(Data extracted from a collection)

-- -- --

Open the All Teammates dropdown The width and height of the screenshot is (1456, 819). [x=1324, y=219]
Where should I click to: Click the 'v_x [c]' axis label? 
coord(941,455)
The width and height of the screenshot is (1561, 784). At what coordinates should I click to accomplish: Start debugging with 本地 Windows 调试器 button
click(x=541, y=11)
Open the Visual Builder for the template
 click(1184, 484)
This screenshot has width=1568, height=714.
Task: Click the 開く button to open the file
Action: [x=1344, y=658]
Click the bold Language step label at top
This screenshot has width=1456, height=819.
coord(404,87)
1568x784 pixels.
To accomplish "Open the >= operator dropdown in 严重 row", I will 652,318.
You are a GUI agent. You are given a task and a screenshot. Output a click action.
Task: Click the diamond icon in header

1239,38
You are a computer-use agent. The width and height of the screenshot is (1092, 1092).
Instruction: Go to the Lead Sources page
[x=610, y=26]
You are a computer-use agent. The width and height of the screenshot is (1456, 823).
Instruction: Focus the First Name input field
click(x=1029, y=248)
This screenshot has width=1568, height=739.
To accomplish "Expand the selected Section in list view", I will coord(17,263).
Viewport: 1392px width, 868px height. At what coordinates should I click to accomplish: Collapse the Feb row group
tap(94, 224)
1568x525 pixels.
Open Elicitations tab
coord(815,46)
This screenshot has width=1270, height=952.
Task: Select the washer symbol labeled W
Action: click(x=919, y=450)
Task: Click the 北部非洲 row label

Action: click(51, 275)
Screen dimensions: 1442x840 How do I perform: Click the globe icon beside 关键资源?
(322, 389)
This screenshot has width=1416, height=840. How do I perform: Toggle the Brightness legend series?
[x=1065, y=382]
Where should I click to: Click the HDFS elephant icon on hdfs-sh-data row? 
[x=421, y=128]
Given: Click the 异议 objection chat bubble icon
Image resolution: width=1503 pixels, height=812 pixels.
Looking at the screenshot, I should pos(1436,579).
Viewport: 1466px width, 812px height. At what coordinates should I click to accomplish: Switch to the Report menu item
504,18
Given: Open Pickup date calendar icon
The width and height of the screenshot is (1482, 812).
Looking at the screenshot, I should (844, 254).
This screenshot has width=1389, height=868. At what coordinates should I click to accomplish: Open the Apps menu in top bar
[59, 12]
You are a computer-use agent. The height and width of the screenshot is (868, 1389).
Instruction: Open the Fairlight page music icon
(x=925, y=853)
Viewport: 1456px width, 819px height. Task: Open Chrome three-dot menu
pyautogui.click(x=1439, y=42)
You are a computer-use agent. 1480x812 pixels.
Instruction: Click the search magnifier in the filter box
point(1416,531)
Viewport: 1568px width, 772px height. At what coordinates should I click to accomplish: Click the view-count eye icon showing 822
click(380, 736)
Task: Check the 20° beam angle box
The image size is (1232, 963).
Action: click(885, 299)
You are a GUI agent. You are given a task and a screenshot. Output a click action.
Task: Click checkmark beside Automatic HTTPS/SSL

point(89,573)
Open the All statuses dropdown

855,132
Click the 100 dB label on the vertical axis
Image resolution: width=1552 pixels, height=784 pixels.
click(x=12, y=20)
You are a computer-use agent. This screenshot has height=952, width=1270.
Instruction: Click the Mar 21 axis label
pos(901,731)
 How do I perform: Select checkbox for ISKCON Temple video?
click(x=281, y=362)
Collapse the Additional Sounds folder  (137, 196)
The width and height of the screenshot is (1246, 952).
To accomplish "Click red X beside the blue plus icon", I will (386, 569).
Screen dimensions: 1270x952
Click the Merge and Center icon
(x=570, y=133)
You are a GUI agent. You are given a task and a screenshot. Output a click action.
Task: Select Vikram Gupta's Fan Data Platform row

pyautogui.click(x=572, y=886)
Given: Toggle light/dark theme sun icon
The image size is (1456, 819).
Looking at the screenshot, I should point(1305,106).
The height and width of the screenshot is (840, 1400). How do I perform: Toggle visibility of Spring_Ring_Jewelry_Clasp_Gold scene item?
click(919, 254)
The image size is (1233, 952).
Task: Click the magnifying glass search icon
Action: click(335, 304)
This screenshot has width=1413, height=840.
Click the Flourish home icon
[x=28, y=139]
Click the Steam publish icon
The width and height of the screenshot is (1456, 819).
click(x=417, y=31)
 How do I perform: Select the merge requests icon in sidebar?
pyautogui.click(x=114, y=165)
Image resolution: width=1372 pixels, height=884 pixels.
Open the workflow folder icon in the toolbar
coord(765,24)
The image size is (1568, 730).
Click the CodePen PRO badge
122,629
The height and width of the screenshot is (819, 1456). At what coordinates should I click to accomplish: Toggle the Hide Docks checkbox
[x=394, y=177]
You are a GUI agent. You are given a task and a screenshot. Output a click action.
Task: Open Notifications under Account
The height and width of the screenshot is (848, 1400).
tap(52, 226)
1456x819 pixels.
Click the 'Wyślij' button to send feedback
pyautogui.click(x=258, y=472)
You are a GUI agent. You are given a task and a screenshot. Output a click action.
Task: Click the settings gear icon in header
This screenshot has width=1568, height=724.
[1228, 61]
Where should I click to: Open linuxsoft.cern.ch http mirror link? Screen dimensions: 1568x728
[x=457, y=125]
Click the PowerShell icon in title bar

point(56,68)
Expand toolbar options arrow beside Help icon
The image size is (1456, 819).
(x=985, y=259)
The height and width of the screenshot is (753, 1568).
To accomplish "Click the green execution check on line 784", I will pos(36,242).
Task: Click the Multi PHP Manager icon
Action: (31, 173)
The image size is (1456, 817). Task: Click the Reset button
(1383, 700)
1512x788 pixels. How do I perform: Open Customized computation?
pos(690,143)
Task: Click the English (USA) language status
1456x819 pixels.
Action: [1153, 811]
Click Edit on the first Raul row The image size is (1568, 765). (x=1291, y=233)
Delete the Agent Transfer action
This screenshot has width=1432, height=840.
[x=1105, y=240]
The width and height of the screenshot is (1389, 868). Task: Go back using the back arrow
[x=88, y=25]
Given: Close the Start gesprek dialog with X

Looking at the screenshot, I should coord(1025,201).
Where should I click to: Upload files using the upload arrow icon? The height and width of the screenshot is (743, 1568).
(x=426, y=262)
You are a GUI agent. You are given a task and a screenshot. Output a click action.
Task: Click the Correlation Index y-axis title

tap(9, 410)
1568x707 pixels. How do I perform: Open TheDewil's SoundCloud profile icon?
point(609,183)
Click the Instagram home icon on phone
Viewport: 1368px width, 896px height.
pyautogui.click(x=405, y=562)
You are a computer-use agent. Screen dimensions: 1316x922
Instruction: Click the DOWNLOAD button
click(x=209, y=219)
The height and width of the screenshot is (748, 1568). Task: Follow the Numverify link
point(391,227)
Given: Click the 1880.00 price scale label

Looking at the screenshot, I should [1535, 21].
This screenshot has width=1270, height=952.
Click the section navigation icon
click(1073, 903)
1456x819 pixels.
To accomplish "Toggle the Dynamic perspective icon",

-- -- --

Task brief: Your answer must be a copy of every line in the data above that holds the string "Expand".

Solution for this task:
To accomplish "Expand the selected Section in list view", I will coord(17,263).
Expand toolbar options arrow beside Help icon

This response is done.